With Ajax, web applications can retrieve data from the server asynchronously in the background without interfering with the display and behavior of the existing page. The use of Ajax techniques has led to an increase in interactive or dynamic interfaces on web pages. Data is usually retrieved using the XMLHttpRequest object. Despite the name, the use of XML is not actually required, nor do the requests need to be asynchronous.
In the 1990s, most web sites were based on complete HTML pages; each user action required that the page be re-loaded from the server (or a new page loaded). This process is not efficient, as reflected by the user experience (all page content disappears then reappears, etc.). Each time a page is reloaded due to a partial change, all of the content must be re-sent instead of just the changed information. This can place additional load on the server and use excessive bandwidth.

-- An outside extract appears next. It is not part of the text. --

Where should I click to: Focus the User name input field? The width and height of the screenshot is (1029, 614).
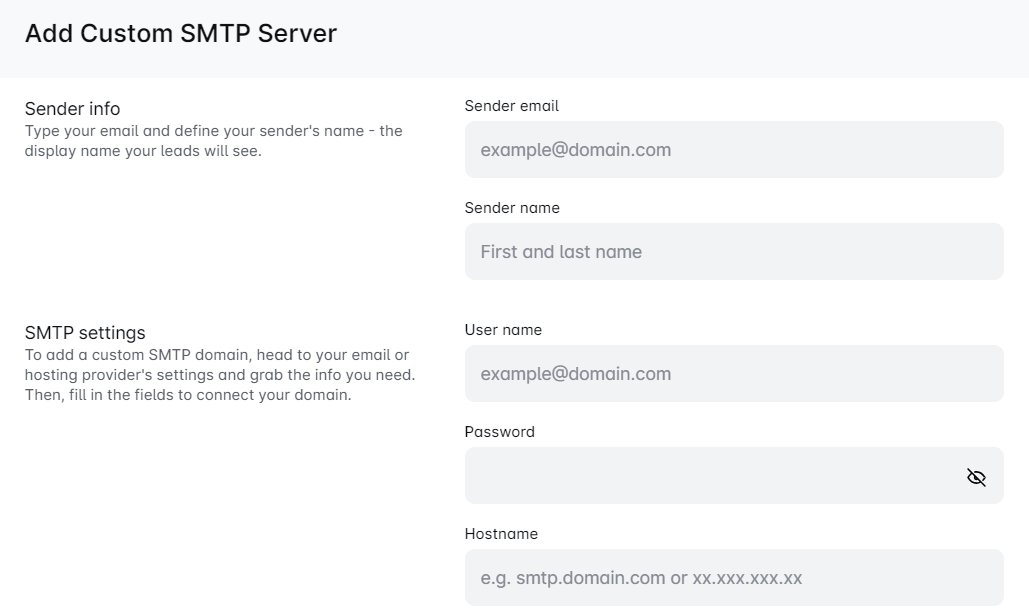[x=733, y=373]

Asynchronous loading of content first became practical when Java applets were introduced in the first version of the Java language in 1995. These allow compiled client-side code to load data asynchronously from the web server after a web page is loaded. In 1996, Internet Explorer introduced the IFrame element to HTML, which also enabled asynchronous loading.
In 1999, Microsoft created the XMLHTTP ActiveX control in Internet Explorer 5, which was later adopted by Mozilla, Safari, Opera and other browsers as the native XMLHttpRequest object. Microsoft has adopted the native XMLHttpRequest model as of Internet Explorer 7, though the ActiveX version is still supported.

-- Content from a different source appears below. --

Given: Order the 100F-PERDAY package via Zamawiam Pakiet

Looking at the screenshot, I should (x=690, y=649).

The utility of background HTTP requests to the server and asynchronous web technologies remained fairly obscure until it started appearing in full scale online applications such as Outlook Web Access,(2000) Oddpost (2002), and later, notably Google made a wide deployment of Ajax with Gmail (2004) and Google Maps (2005).
The term “Ajax” was coined in 2005 by Jesse James Garrett. However, a patent application covering this type of user interface was filed on September 3, 2003, thus predating the term itself by two years. This application resulted in US Patent #7,523,401 being issued to Greg Aldridge of Kokomo, IN.
On April 5, 2006 the World Wide Web Consortium (W3C) released the first draft specification for the object in an attempt to create an official web standard.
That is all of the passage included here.